** start Extracted data **

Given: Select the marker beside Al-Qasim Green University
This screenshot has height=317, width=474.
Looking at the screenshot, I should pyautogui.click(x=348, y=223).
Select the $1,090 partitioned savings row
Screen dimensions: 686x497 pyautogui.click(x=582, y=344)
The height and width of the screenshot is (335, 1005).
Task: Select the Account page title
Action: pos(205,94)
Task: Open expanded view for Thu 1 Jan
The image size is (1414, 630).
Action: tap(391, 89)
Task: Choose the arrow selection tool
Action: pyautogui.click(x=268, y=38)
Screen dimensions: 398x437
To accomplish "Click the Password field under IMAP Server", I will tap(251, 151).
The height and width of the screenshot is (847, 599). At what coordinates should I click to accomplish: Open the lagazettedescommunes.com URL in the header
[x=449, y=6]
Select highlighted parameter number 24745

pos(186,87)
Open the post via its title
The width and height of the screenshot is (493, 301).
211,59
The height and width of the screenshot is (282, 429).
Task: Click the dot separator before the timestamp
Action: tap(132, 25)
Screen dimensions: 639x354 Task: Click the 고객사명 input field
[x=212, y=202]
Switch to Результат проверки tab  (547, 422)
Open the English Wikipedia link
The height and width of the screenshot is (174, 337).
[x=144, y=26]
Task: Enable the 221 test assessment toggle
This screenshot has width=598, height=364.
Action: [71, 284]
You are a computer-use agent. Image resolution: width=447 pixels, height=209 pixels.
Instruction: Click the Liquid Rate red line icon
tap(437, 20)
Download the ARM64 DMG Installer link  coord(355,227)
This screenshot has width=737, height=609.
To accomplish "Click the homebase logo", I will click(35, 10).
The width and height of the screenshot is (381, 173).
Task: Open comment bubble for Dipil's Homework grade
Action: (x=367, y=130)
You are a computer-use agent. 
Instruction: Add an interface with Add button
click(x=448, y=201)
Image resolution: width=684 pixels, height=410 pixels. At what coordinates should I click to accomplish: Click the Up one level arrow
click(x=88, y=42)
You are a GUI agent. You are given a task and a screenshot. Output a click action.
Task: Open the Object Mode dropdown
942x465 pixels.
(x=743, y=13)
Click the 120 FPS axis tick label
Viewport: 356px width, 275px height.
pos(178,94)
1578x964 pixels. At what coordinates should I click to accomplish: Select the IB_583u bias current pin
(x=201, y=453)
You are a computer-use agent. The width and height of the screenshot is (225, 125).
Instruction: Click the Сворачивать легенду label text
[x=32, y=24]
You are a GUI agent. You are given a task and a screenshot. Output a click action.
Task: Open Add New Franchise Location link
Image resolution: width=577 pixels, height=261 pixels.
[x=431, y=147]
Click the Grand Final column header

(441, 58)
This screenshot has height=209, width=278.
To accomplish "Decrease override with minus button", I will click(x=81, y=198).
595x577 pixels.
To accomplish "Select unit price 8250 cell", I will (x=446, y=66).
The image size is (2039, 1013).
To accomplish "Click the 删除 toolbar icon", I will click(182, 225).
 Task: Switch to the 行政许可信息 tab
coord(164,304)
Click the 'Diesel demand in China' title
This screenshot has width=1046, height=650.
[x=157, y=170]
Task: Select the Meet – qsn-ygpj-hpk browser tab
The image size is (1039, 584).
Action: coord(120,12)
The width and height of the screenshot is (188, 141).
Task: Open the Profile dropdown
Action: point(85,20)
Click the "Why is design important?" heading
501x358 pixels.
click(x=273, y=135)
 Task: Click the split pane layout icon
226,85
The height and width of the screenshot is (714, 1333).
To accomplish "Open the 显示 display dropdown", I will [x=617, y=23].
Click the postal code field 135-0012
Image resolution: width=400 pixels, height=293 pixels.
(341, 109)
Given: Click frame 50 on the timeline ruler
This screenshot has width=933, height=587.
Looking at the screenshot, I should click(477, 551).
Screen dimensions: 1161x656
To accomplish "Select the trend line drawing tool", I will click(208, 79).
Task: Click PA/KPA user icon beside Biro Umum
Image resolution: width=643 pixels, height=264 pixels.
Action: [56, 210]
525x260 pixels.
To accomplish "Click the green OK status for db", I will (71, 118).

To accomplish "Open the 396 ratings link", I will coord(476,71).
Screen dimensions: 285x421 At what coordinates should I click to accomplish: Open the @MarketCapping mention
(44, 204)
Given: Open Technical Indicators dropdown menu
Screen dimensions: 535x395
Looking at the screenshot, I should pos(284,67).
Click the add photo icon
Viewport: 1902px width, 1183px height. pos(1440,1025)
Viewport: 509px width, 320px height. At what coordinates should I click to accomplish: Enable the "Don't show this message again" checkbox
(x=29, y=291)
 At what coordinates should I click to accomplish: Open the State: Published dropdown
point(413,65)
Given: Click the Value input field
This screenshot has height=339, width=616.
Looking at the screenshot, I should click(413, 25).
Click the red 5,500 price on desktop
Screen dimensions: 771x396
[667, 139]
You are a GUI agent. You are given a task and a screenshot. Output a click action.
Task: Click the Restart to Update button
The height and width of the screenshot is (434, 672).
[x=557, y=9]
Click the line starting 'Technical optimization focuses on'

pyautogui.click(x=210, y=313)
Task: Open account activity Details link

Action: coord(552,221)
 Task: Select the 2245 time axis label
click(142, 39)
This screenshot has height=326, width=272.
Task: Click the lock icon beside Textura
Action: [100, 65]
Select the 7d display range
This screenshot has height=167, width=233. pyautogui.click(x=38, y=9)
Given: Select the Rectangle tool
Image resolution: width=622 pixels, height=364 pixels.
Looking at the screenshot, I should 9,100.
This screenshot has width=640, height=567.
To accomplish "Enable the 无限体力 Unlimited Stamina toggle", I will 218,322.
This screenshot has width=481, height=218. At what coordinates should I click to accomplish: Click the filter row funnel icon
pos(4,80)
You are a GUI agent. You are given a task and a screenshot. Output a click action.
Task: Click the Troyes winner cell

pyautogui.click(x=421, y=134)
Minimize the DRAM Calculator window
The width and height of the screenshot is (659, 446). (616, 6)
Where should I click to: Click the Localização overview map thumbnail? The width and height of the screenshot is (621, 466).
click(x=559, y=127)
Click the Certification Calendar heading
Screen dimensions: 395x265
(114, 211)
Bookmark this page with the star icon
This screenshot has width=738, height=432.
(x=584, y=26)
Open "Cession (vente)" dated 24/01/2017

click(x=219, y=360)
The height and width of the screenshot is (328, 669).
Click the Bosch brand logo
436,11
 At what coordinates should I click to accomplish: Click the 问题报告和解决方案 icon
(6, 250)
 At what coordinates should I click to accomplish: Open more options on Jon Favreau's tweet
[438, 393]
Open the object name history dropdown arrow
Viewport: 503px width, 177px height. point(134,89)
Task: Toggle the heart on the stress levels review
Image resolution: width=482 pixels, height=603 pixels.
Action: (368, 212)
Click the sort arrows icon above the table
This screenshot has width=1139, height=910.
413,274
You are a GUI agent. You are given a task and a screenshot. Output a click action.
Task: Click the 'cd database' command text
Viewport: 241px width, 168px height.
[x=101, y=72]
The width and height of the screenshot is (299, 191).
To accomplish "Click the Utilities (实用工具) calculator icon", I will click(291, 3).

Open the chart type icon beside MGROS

** end Extracted data **

Render every line of the records above as a JSON list of strings, one string per line, omitting blank lines.

Completed exercise
[
  "Given: Select the marker beside Al-Qasim Green University",
  "This screenshot has height=317, width=474.",
  "Looking at the screenshot, I should pyautogui.click(x=348, y=223).",
  "Select the $1,090 partitioned savings row",
  "Screen dimensions: 686x497 pyautogui.click(x=582, y=344)",
  "The height and width of the screenshot is (335, 1005).",
  "Task: Select the Account page title",
  "Action: pos(205,94)",
  "Task: Open expanded view for Thu 1 Jan",
  "The image size is (1414, 630).",
  "Action: tap(391, 89)",
  "Task: Choose the arrow selection tool",
  "Action: pyautogui.click(x=268, y=38)",
  "Screen dimensions: 398x437",
  "To accomplish \"Click the Password field under IMAP Server\", I will tap(251, 151).",
  "The height and width of the screenshot is (847, 599). At what coordinates should I click to accomplish: Open the lagazettedescommunes.com URL in the header",
  "[x=449, y=6]",
  "Select highlighted parameter number 24745",
  "pos(186,87)",
  "Open the post via its title",
  "The width and height of the screenshot is (493, 301).",
  "211,59",
  "The height and width of the screenshot is (282, 429).",
  "Task: Click the dot separator before the timestamp",
  "Action: tap(132, 25)",
  "Screen dimensions: 639x354 Task: Click the 고객사명 input field",
  "[x=212, y=202]",
  "Switch to Результат проверки tab  (547, 422)",
  "Open the English Wikipedia link",
  "The height and width of the screenshot is (174, 337).",
  "[x=144, y=26]",
  "Task: Enable the 221 test assessment toggle",
  "This screenshot has width=598, height=364.",
  "Action: [71, 284]",
  "You are a computer-use agent. Image resolution: width=447 pixels, height=209 pixels.",
  "Instruction: Click the Liquid Rate red line icon",
  "tap(437, 20)",
  "Download the ARM64 DMG Installer link  coord(355,227)",
  "This screenshot has width=737, height=609.",
  "To accomplish \"Click the homebase logo\", I will click(35, 10).",
  "The width and height of the screenshot is (381, 173).",
  "Task: Open comment bubble for Dipil's Homework grade",
  "Action: (x=367, y=130)",
  "You are a computer-use agent. ",
  "Instruction: Add an interface with Add button",
  "click(x=448, y=201)",
  "Image resolution: width=684 pixels, height=410 pixels. At what coordinates should I click to accomplish: Click the Up one level arrow",
  "click(x=88, y=42)",
  "You are a GUI agent. You are given a task and a screenshot. Output a click action.",
  "Task: Open the Object Mode dropdown",
  "942x465 pixels.",
  "(x=743, y=13)",
  "Click the 120 FPS axis tick label",
  "Viewport: 356px width, 275px height.",
  "pos(178,94)",
  "1578x964 pixels. At what coordinates should I click to accomplish: Select the IB_583u bias current pin",
  "(x=201, y=453)",
  "You are a computer-use agent. The width and height of the screenshot is (225, 125).",
  "Instruction: Click the Сворачивать легенду label text",
  "[x=32, y=24]",
  "You are a GUI agent. You are given a task and a screenshot. Output a click action.",
  "Task: Open Add New Franchise Location link",
  "Image resolution: width=577 pixels, height=261 pixels.",
  "[x=431, y=147]",
  "Click the Grand Final column header",
  "(441, 58)",
  "This screenshot has height=209, width=278.",
  "To accomplish \"Decrease override with minus button\", I will click(x=81, y=198).",
  "595x577 pixels.",
  "To accomplish \"Select unit price 8250 cell\", I will (x=446, y=66).",
  "The image size is (2039, 1013).",
  "To accomplish \"Click the 删除 toolbar icon\", I will click(182, 225).",
  " Task: Switch to the 行政许可信息 tab",
  "coord(164,304)",
  "Click the 'Diesel demand in China' title",
  "This screenshot has width=1046, height=650.",
  "[x=157, y=170]",
  "Task: Select the Meet – qsn-ygpj-hpk browser tab",
  "The image size is (1039, 584).",
  "Action: coord(120,12)",
  "The width and height of the screenshot is (188, 141).",
  "Task: Open the Profile dropdown",
  "Action: point(85,20)",
  "Click the \"Why is design important?\" heading",
  "501x358 pixels.",
  "click(x=273, y=135)",
  " Task: Click the split pane layout icon",
  "226,85",
  "The height and width of the screenshot is (714, 1333).",
  "To accomplish \"Open the 显示 display dropdown\", I will [x=617, y=23].",
  "Click the postal code field 135-0012",
  "Image resolution: width=400 pixels, height=293 pixels.",
  "(341, 109)",
  "Given: Click frame 50 on the timeline ruler",
  "This screenshot has width=933, height=587.",
  "Looking at the screenshot, I should click(477, 551).",
  "Screen dimensions: 1161x656",
  "To accomplish \"Select the trend line drawing tool\", I will click(208, 79).",
  "Task: Click PA/KPA user icon beside Biro Umum",
  "Image resolution: width=643 pixels, height=264 pixels.",
  "Action: [56, 210]",
  "525x260 pixels.",
  "To accomplish \"Click the green OK status for db\", I will (71, 118).",
  "To accomplish \"Open the 396 ratings link\", I will coord(476,71).",
  "Screen dimensions: 285x421 At what coordinates should I click to accomplish: Open the @MarketCapping mention",
  "(44, 204)",
  "Given: Open Technical Indicators dropdown menu",
  "Screen dimensions: 535x395",
  "Looking at the screenshot, I should pos(284,67).",
  "Click the add photo icon",
  "Viewport: 1902px width, 1183px height. pos(1440,1025)",
  "Viewport: 509px width, 320px height. At what coordinates should I click to accomplish: Enable the \"Don't show this message again\" checkbox",
  "(x=29, y=291)",
  " At what coordinates should I click to accomplish: Open the State: Published dropdown",
  "point(413,65)",
  "Given: Click the Value input field",
  "This screenshot has height=339, width=616.",
  "Looking at the screenshot, I should click(413, 25).",
  "Click the red 5,500 price on desktop",
  "Screen dimensions: 771x396",
  "[667, 139]",
  "You are a GUI agent. You are given a task and a screenshot. Output a click action.",
  "Task: Click the Restart to Update button",
  "The height and width of the screenshot is (434, 672).",
  "[x=557, y=9]",
  "Click the line starting 'Technical optimization focuses on'",
  "pyautogui.click(x=210, y=313)",
  "Task: Open account activity Details link",
  "Action: coord(552,221)",
  " Task: Select the 2245 time axis label",
  "click(142, 39)",
  "This screenshot has height=326, width=272.",
  "Task: Click the lock icon beside Textura",
  "Action: [100, 65]",
  "Select the 7d display range",
  "This screenshot has height=167, width=233. pyautogui.click(x=38, y=9)",
  "Given: Select the Rectangle tool",
  "Image resolution: width=622 pixels, height=364 pixels.",
  "Looking at the screenshot, I should 9,100.",
  "This screenshot has width=640, height=567.",
  "To accomplish \"Enable the 无限体力 Unlimited Stamina toggle\", I will 218,322.",
  "This screenshot has width=481, height=218. At what coordinates should I click to accomplish: Click the filter row funnel icon",
  "pos(4,80)",
  "You are a GUI agent. You are given a task and a screenshot. Output a click action.",
  "Task: Click the Troyes winner cell",
  "pyautogui.click(x=421, y=134)",
  "Minimize the DRAM Calculator window",
  "The width and height of the screenshot is (659, 446). (616, 6)",
  "Where should I click to: Click the Localização overview map thumbnail? The width and height of the screenshot is (621, 466).",
  "click(x=559, y=127)",
  "Click the Certification Calendar heading",
  "Screen dimensions: 395x265",
  "(114, 211)",
  "Bookmark this page with the star icon",
  "This screenshot has width=738, height=432.",
  "(x=584, y=26)",
  "Open \"Cession (vente)\" dated 24/01/2017",
  "click(x=219, y=360)",
  "The height and width of the screenshot is (328, 669).",
  "Click the Bosch brand logo",
  "436,11",
  " At what coordinates should I click to accomplish: Click the 问题报告和解决方案 icon",
  "(6, 250)",
  " At what coordinates should I click to accomplish: Open more options on Jon Favreau's tweet",
  "[438, 393]",
  "Open the object name history dropdown arrow",
  "Viewport: 503px width, 177px height. point(134,89)",
  "Task: Toggle the heart on the stress levels review",
  "Image resolution: width=482 pixels, height=603 pixels.",
  "Action: (368, 212)",
  "Click the sort arrows icon above the table",
  "This screenshot has width=1139, height=910.",
  "413,274",
  "You are a GUI agent. You are given a task and a screenshot. Output a click action.",
  "Task: Click the 'cd database' command text",
  "Viewport: 241px width, 168px height.",
  "[x=101, y=72]",
  "The width and height of the screenshot is (299, 191).",
  "To accomplish \"Click the Utilities (实用工具) calculator icon\", I will click(291, 3).",
  "Open the chart type icon beside MGROS"
]